** Try it **
Using the records below, write out only the lines from the line containing "You are a computer-use agent. The" up to and including the line containing "Task: Decrease line spacing with down arrow", exactly, with no pictures.

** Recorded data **
______________________________

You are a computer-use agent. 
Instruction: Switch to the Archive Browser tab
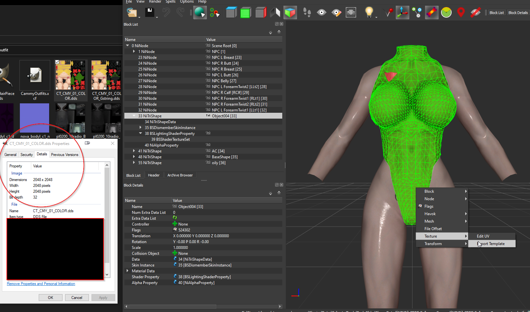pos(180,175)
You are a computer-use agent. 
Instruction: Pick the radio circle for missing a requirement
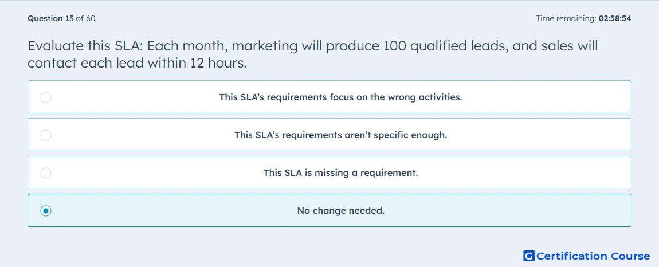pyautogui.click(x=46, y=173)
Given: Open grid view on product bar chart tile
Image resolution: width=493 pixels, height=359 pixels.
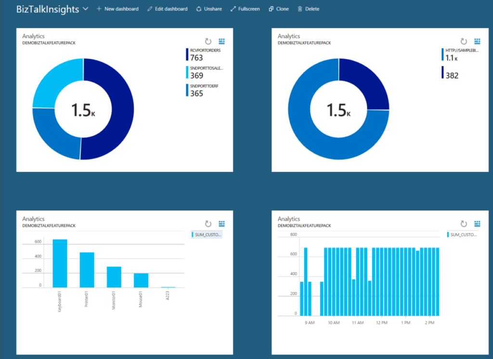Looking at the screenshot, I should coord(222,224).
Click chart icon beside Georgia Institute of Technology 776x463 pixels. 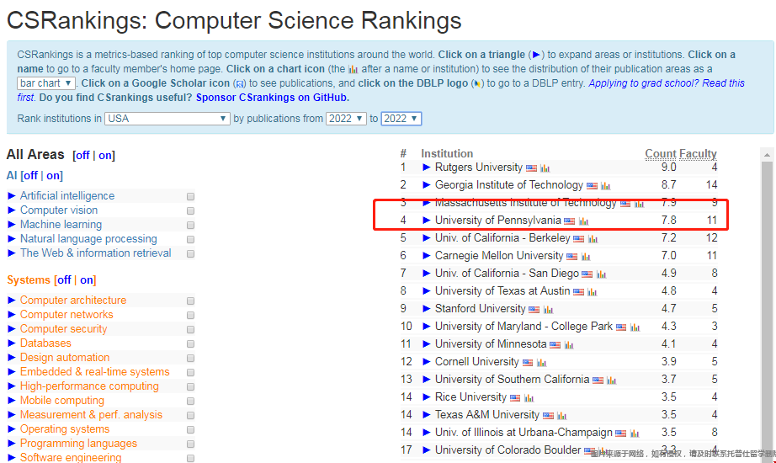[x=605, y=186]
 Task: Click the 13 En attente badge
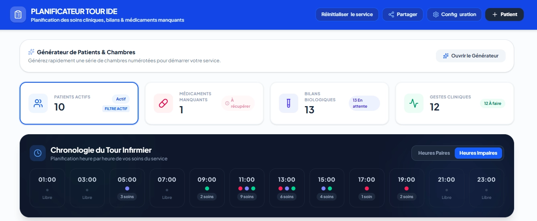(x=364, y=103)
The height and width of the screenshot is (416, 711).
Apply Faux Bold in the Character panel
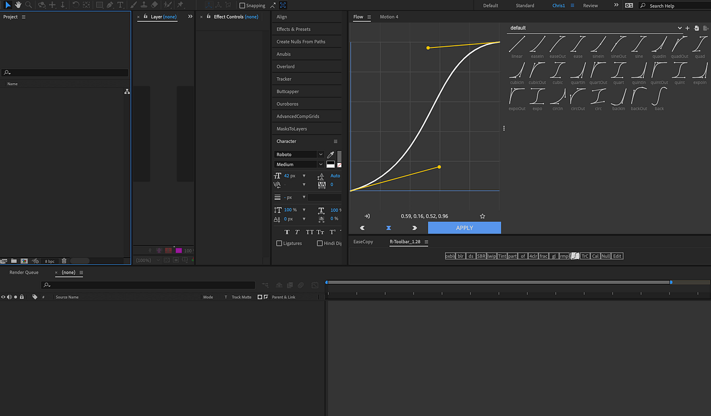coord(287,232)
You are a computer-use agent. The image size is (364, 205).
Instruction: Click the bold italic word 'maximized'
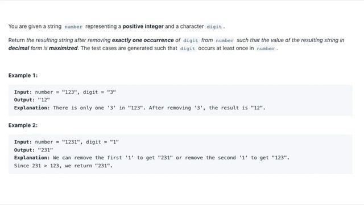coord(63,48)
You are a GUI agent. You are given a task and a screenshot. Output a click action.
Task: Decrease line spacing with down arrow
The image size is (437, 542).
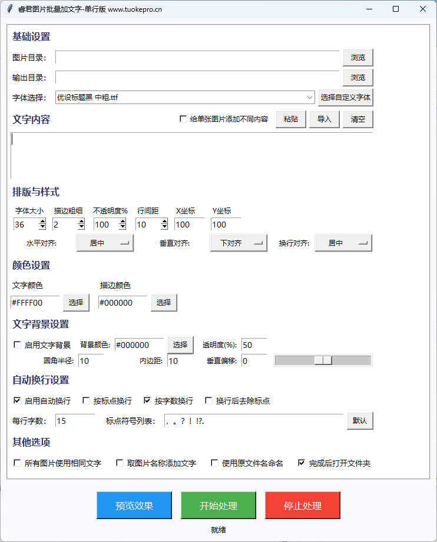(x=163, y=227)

______________________________

** Your response **
You are a computer-use agent. The image size is (364, 205).
Instruction: Click the bold italic word 'maximized'
coord(63,48)
You are a GUI agent. You are given a task and a screenshot. Output a click action.
Task: Decrease line spacing with down arrow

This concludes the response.